How Sony is using distributed learning to create enterprise AI
FYI, this story is more than a year old
Sony announced that by utilising its deep learning development framework "Core Library: Neural Network Libraries" in addition to the AI Bridging Cloud Infrastructure (ABCI), a world-class computing infrastructure for AI processing, it has achieved the fastest deep learning speeds in the world.
Deep learning is a method of machine learning which uses neural networks modelled after the human brain. By harnessing deep learning, image and sound recognition capabilities have seen rapid growth in recent years, even outperforming humans in certain domains.
However, the size of data used in this learning and model parameters used to improve recognition accuracy has been increasing, causing a subsequent rise in calculation times.

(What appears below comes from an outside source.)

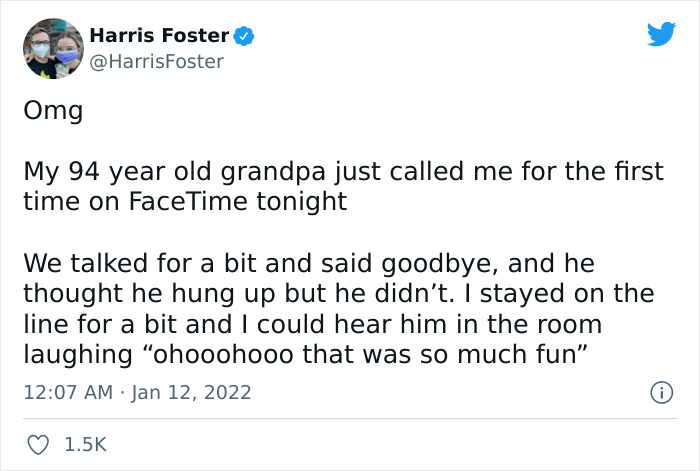
Task: Click the Twitter bird logo
Action: point(661,35)
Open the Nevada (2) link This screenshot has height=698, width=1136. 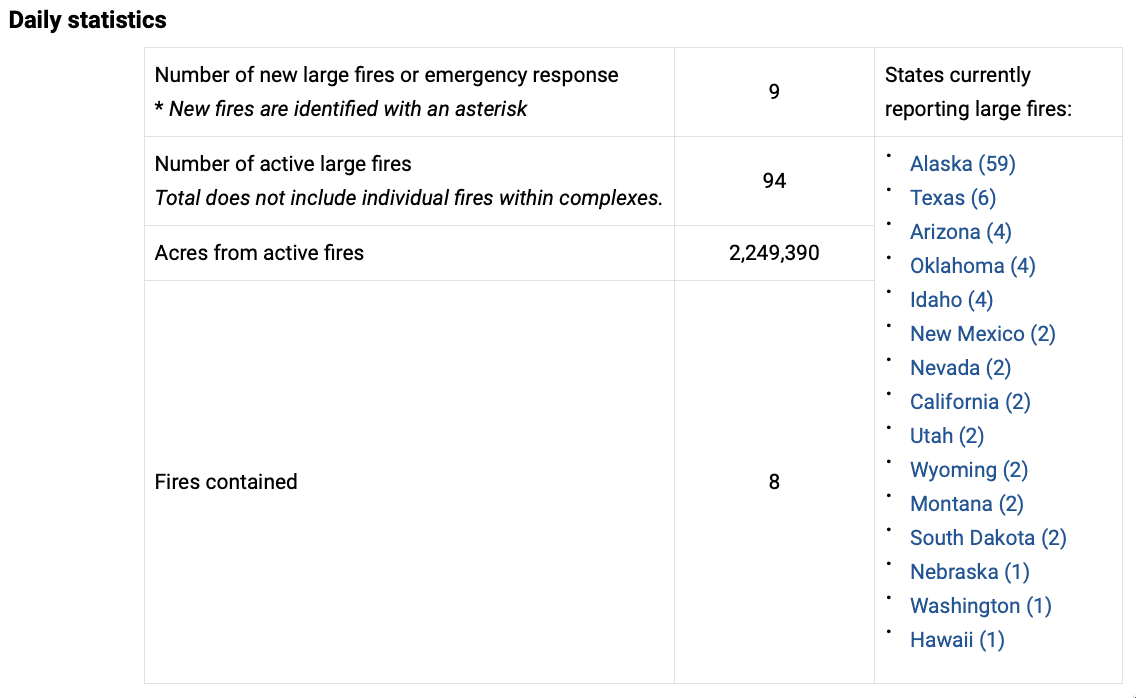pyautogui.click(x=960, y=368)
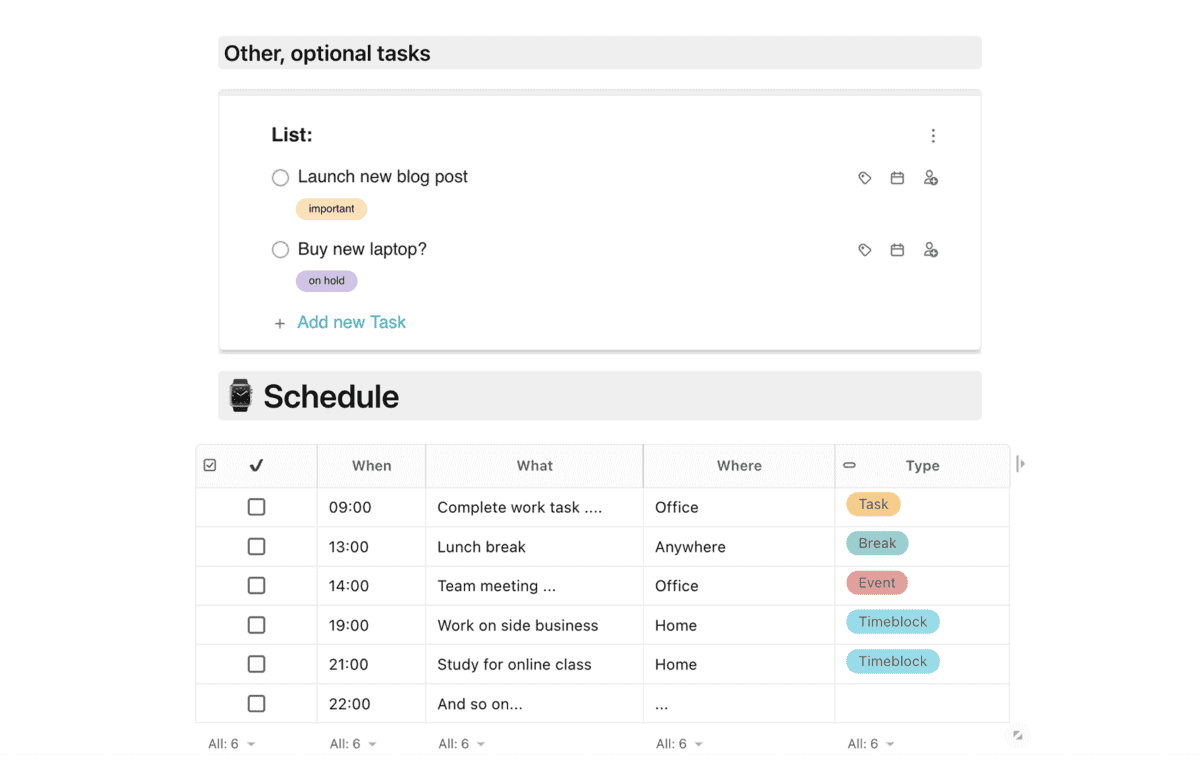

In some cases, it has taken weeks or even months to conduct a single learning session. Because AI development requires a continuous process of trial-and-error, shortening this learning time is of the utmost importance.
To this end, distributed learning using multiple GPUs as a means of shortening learning times is emerging as a popular solution.
When increasing the number of GPUs for distributed learning, there are cases where an increase to batch sizes (the amount of data to be processed at one time) halts the learning process and other cases where the learning speed actually decreases due to the processing delays caused by data transmission times between GPUs.
By utilising technology that can determine the optimal batch sizes and the appropriate number of GPUs based on the current state of the learning process, Sony makes it possible to carry out learning even in large-scale GPU environments such as ABCI, and increased transmission speeds between GPUs through data synchronisation technology optimised for ABCI's system structure.
These technologies were implemented into the "Neural Network Libraries," and used ABCI computing resources provided by AIST's "ABCI Grand Challenge" to carry out learning.
As a result, it was able to complete ImageNet/ResNet-50*2 (the general industry benchmark used to measure distributed learning speeds for deep learning) in approximately 3.7 minutes (when using as many as 2,176 GPUs), achieving the world's fastest speeds to date.
The results of this experiment demonstrate that learning/execution carried out using Neural Network Libraries can achieve world-class speeds and that by utilising the same framework, it is possible to conduct technology development using deep learning with a shorter trial-and-error period.
Moving forward, Sony will continue development on related technologies and seek to contribute to the development of society using AI technology.